Cette police de l'offre de crédit contient des sanctions pénales et des sanctions civiles dont la déchéance, ce qui est juridiquement distinct du régime du droit des contrats, et du droit du contrat de prêt à intérêt en l'occurence pour lequel le TEG erroné est une cause de nullité de la clause contractuelle d'intérêt.

La Cour de cassation le rapelle régulièrement (Civ 1ère 11 septembre 2013 n° 12-14905 non publié ou Civ1ère 14 décembre 2016 n° 15-26306 publié) mais la Cour d'appel de Paris ne veut pas l'entendre.

Comme a très bien pu le dire en son temps le TGI Paris: 9ème chambre, 25 mars 2014 n° 11/04698

"L'exigence d'un écrit mentionnant le taux effectif global est une condition de la validité de la stipulation d'intérêts, à défaut de laquelle le taux d'intérêt légal est substitué, à compter de la date du prêt, au taux conventionnel, sans qu'il y ait lieu de rechercher si l'omission de la mention est de nature à induire l'emprunteur en erreur sur les conditions du prêt.

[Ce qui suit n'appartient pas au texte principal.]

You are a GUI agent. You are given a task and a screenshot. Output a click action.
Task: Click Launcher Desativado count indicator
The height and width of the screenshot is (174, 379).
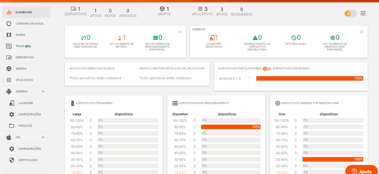(214, 38)
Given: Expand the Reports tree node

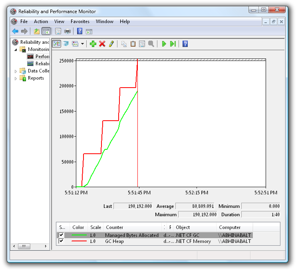Looking at the screenshot, I should (16, 78).
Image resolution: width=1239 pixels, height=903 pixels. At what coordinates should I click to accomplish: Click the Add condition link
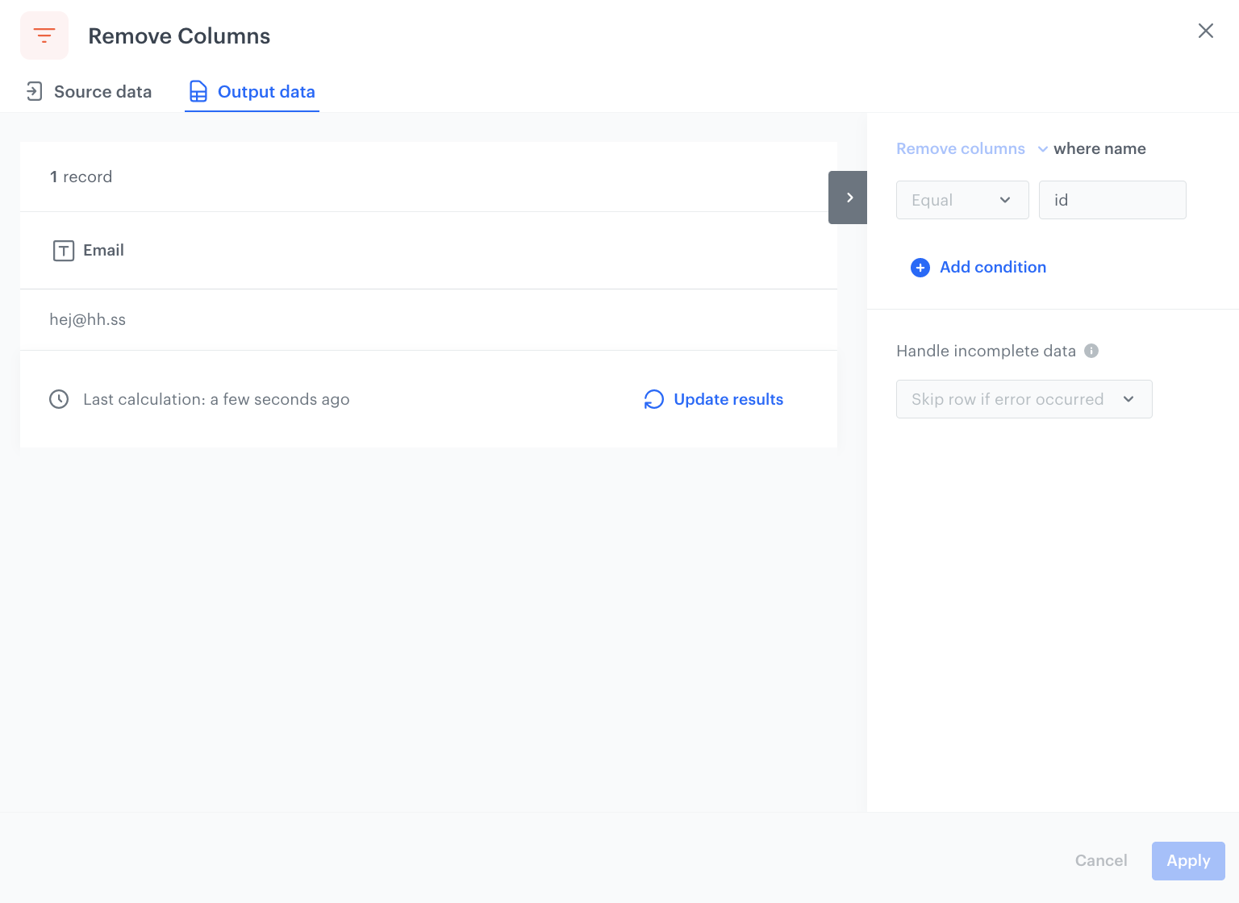(x=992, y=268)
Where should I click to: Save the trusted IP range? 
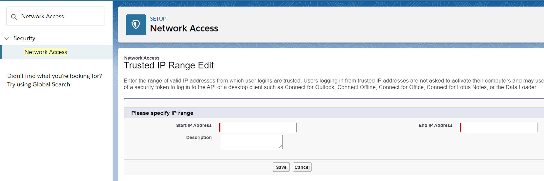click(281, 167)
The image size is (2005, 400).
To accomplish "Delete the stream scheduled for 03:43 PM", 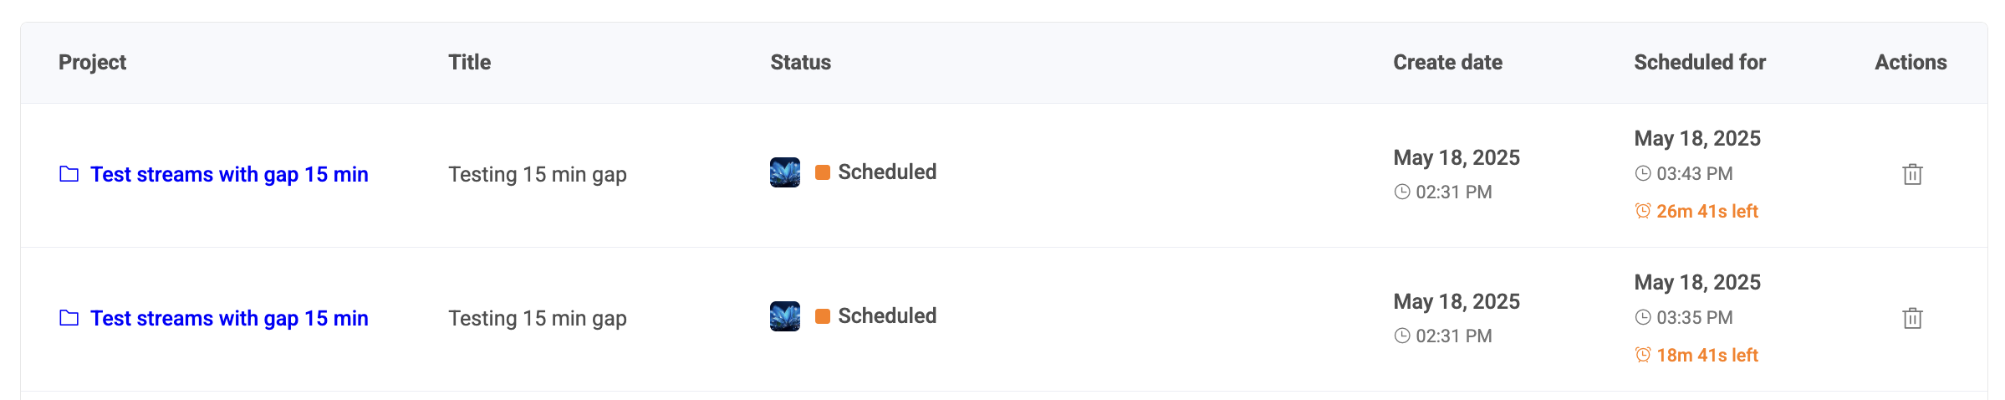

Cette solution constante est parfaitement connue des acteurs du système bancaire, en particulier des banquiers dispensateurs de crédit."

... et pour cause puisque le premier arrêt de la Cour de cassation date des années 80 ! (Civ 1ère 24 juin 1981 n° 80-12773 et 80-12903).

 

5.- Le droit à la nullité de la stipulation d'intérêt est garanti par l'article 16 de la déclaration de 1789

C'est au visa de cet article 16 : "Toute Société dans laquelle la garantie des Droits n'est pas assurée, ni la séparation des Pouvoirs déterminée, n'a point de Constitution." que le Conseil constitutionnel a invalidé l'article 92 § 2 de la loi de finances pour 2014.

Ledit article 92 §2 visait à valider les clauses de stipulation d'intérêts de tous les prêts passés par des personnes morales qui les contestaient au moyen du défaut de mention du taux effectif global.

Dans sa décision n°2013-685 DC du 29 décembre 2013, le Conseil constitutionnel relève :

" qu'il résulte de la jurisprudence constante de la Cour de cassation que l'exigence d'un écrit mentionnant le taux effectif global est une condition de la validité de la stipulation d'intérêts et qu'en l'absence de stipulation conventionnelle d'intérêts, il convient de faire application du taux légal à compter du prêt "

et invalide sur le fondement de l'article 16 de la Déclaration de 1789 ce §2 en raison de sa portée très large qui porte une atteinte injustifiée aux droits des personnes morales ayant souscrit un emprunt.